[Screenshot grounding data]
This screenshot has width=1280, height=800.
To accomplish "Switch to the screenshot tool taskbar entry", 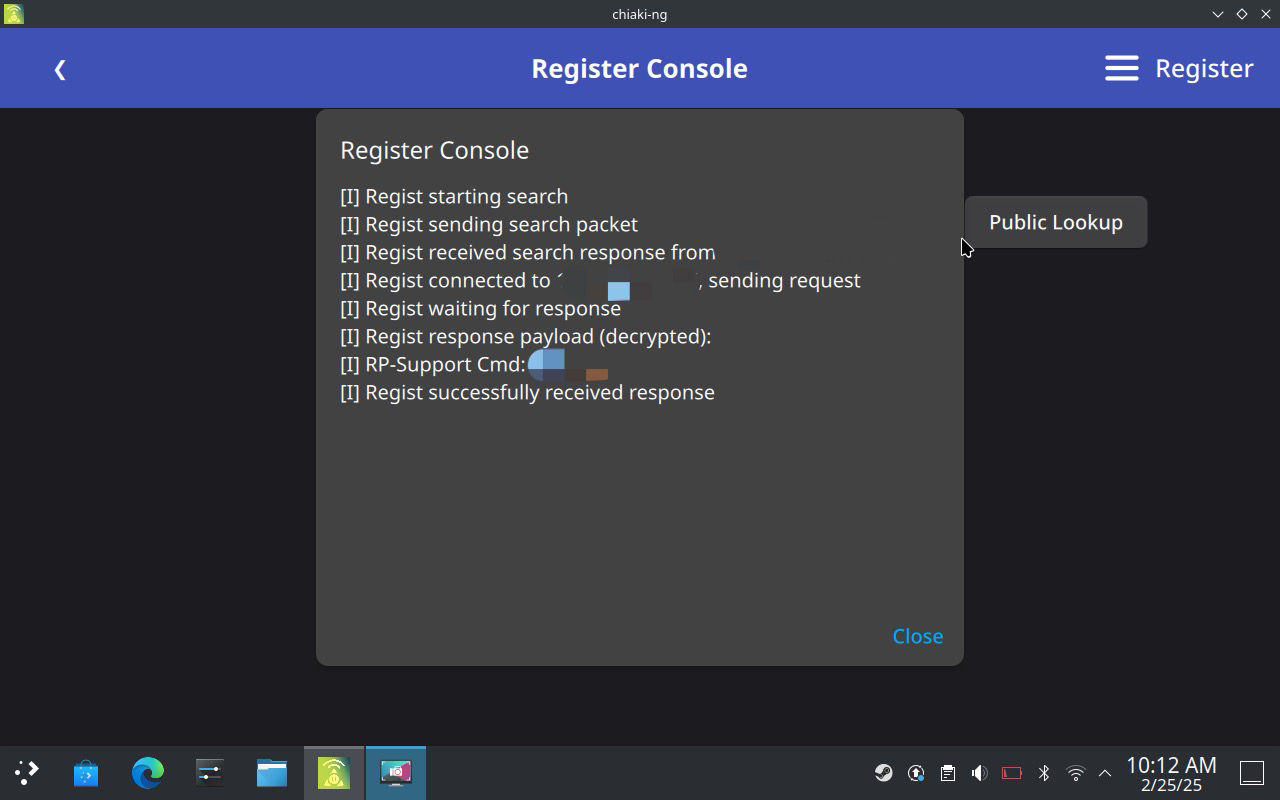I will 396,773.
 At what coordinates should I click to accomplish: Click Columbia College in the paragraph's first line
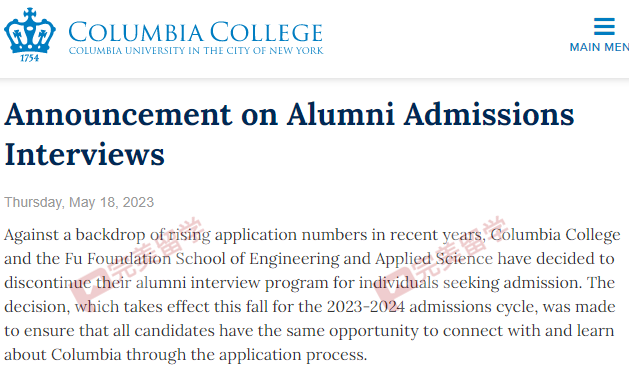(x=556, y=235)
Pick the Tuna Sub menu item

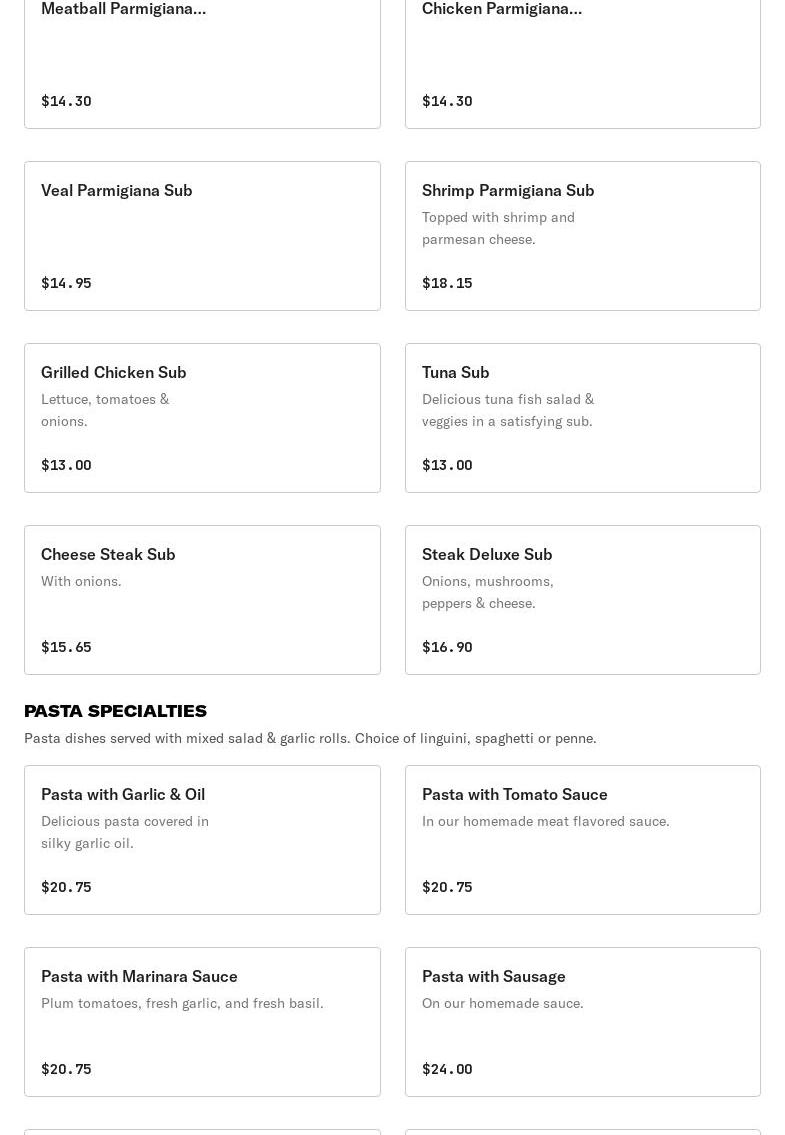tap(582, 418)
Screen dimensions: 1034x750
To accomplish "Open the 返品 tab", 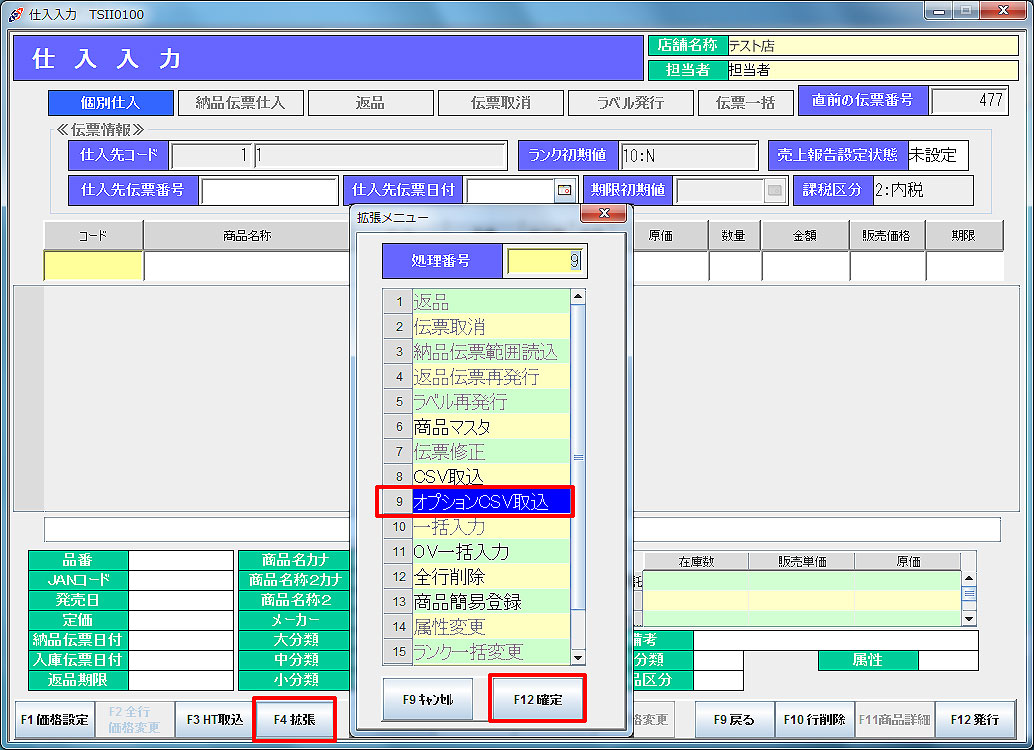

**TASK DETAILS**
With the pictures excluded, the line containing "Pick the Tuna Sub menu item" and every line after it through the end of the data above are to be transcribed exactly, and nothing more.

**WRITTEN ANSWER**
Pick the Tuna Sub menu item

tap(582, 418)
Screen dimensions: 1034x750
To accomplish "Open the 返品 tab", 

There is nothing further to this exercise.